-- EXERCISE --
Determine the number of lines in the data that contain "computer". Answer with that number only.

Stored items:
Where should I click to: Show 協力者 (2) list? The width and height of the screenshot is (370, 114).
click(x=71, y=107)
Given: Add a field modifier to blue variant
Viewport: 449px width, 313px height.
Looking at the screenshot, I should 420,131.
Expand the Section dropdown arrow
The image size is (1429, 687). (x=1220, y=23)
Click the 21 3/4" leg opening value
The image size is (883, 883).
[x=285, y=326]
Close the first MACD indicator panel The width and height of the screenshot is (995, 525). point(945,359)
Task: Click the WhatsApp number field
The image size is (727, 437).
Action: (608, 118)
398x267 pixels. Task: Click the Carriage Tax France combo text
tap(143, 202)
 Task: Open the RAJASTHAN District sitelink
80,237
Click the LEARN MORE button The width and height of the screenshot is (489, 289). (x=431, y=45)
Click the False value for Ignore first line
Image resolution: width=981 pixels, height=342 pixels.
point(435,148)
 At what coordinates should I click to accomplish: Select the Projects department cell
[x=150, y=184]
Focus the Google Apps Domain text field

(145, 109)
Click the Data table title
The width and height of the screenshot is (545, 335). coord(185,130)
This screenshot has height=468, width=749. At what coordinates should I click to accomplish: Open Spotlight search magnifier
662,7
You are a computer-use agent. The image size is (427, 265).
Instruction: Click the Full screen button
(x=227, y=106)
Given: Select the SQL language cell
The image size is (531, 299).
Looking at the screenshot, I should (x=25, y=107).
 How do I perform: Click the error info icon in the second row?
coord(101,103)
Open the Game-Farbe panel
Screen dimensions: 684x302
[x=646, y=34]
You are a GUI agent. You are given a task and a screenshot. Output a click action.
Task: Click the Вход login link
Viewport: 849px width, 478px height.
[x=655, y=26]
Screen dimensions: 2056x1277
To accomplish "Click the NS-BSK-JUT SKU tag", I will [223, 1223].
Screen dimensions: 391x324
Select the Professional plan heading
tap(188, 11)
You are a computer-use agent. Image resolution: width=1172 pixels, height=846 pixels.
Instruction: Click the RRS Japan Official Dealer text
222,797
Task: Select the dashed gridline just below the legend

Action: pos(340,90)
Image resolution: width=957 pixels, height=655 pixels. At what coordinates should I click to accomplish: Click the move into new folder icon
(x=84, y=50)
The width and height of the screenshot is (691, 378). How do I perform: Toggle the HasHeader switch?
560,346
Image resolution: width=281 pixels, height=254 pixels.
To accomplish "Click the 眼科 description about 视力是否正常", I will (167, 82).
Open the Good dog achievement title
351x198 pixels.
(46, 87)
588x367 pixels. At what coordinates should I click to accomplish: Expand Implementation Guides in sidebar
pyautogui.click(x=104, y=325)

-- ANSWER BOX --
2